🤖 AI Summary
This work addresses the challenge of automatically discovering interpretable and discriminative global features from unstructured text by proposing a dataset-level prompt optimization approach. It extends prompt learning beyond the instance level to the dataset level for the first time, employing a multi-agent collaborative framework that iteratively generates feature definitions, extracts feature values, and jointly optimizes a shared prompt based on feedback from both downstream classification performance and interpretability.
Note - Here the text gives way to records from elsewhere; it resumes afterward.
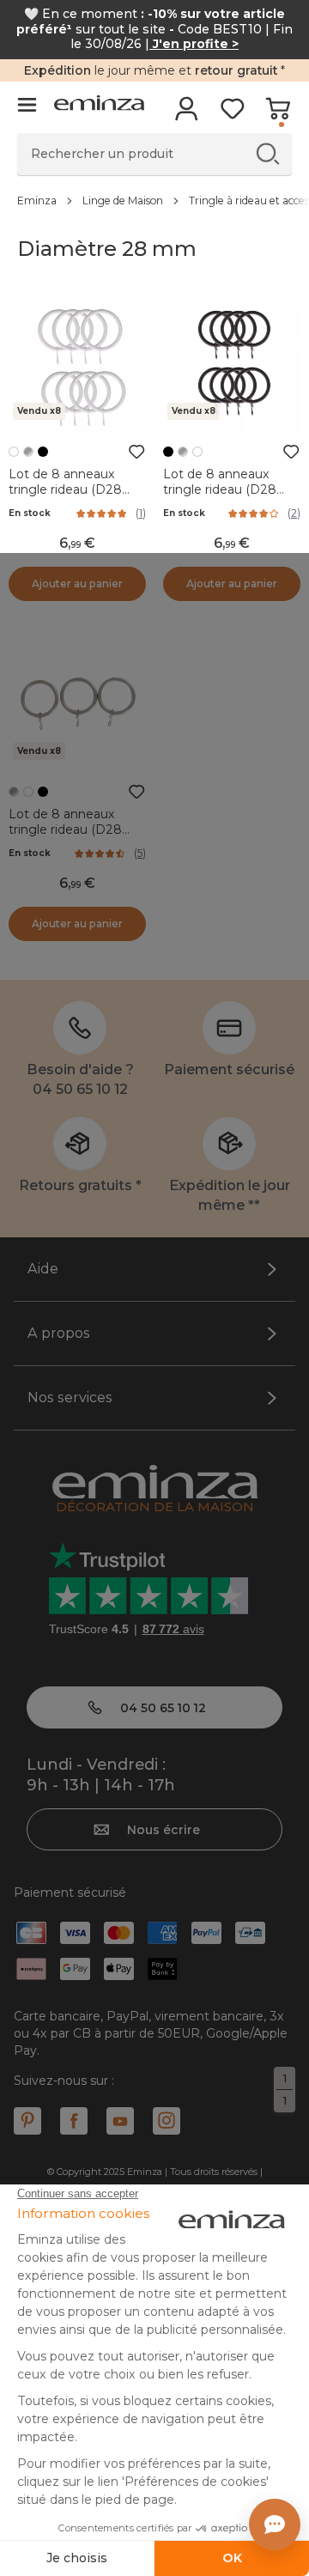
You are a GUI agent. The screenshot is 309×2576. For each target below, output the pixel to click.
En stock (30, 513)
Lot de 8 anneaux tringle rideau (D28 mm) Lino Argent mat (75, 829)
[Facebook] (74, 2121)
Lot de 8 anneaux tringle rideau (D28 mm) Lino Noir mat (220, 489)
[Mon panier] (278, 114)
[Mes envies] (232, 114)
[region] (154, 200)
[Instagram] (166, 2121)
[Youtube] (120, 2121)
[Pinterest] (27, 2121)
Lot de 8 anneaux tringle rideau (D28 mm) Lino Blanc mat (70, 489)
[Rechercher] (267, 153)
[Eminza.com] (99, 105)
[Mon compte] (187, 114)
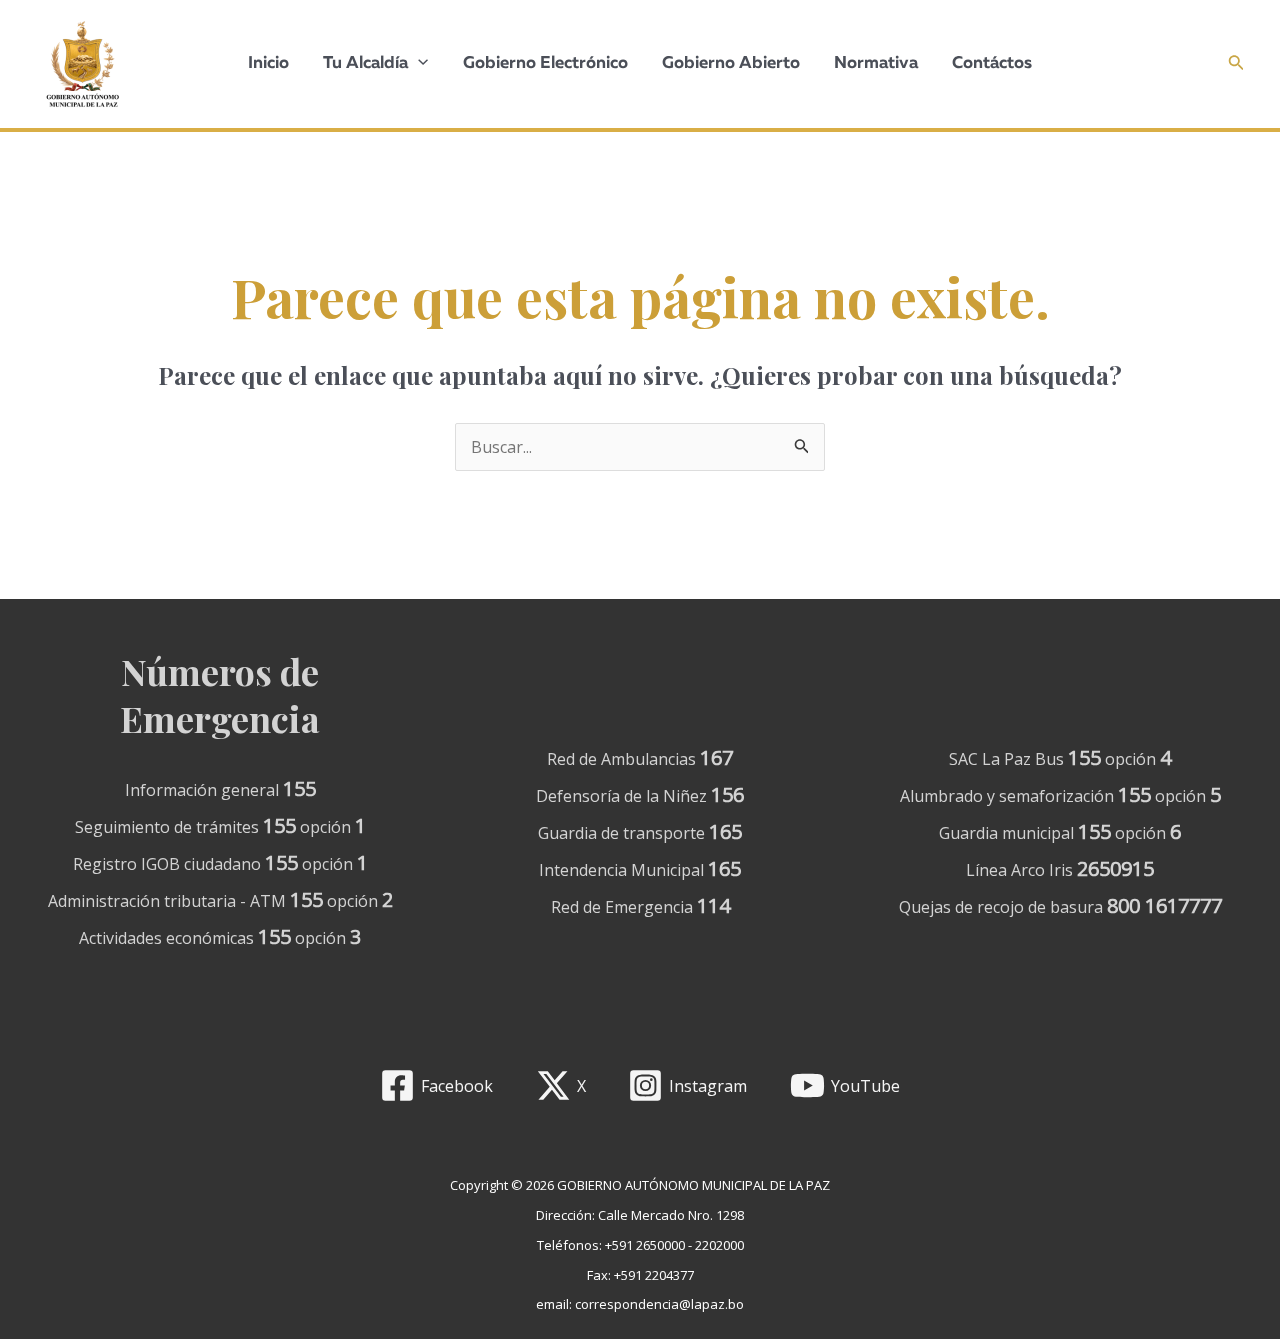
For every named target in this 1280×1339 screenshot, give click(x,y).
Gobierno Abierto (731, 63)
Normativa (876, 63)
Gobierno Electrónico (545, 63)
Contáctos (992, 63)
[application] (418, 64)
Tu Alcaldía (365, 63)
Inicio (268, 63)
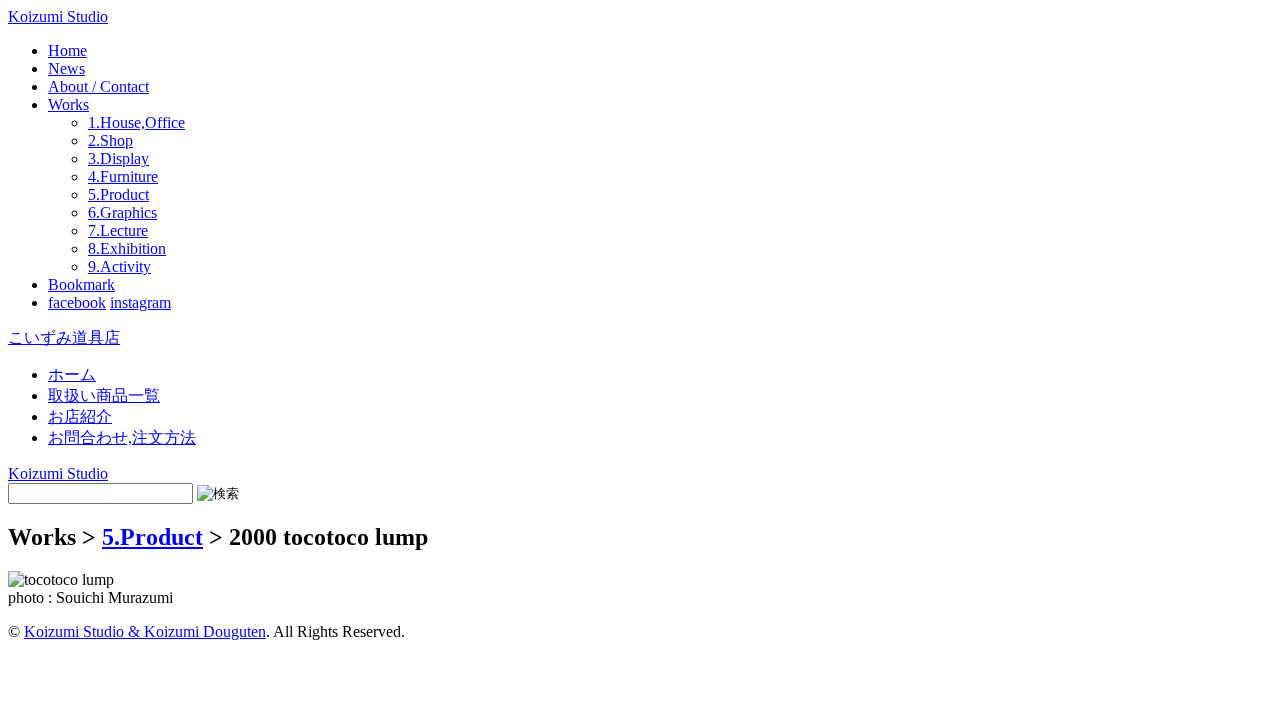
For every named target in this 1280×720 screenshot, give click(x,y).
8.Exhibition (127, 248)
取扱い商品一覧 (104, 395)
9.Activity (119, 266)
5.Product (118, 194)
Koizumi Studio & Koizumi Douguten (145, 631)
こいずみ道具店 (64, 337)
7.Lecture (118, 230)
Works (68, 104)
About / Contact (98, 86)
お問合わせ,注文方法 (122, 437)
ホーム (72, 374)
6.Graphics (122, 212)
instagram (140, 302)
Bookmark (81, 284)
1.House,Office (136, 122)
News (66, 68)
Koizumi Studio (58, 16)
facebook (77, 302)
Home (67, 50)
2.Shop (110, 140)
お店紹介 (80, 416)
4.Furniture (123, 176)
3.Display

Experimental results demonstrate that the method automatically produces high-quality, human-understandable feature sets across multiple text classification tasks, significantly enhancing model performance and confirming its effectiveness and generalizability.
📝 Abstract
Feature extraction from unstructured text is a critical step in many downstream classification pipelines, yet current approaches largely rely on hand-crafted prompts or fixed feature schemas. We formulate feature discovery as a dataset-level prompt optimization problem: given a labelled text corpus, the goal is to induce a global set of interpretable and discriminative feature definitions whose realizations optimize a downstream supervised learning objective. To this end, we propose a multi-agent prompt optimization framework in which language-model agents jointly propose feature definitions, extract feature values, and evaluate feature quality using dataset-level performance and interpretability feedback. Instruction prompts are iteratively refined based on this structured feedback, enabling optimization over prompts that induce shared feature sets rather than per-example predictions. This formulation departs from prior prompt optimization methods that rely on per-sample supervision and provides a principled mechanism for automatic feature discovery from unstructured text.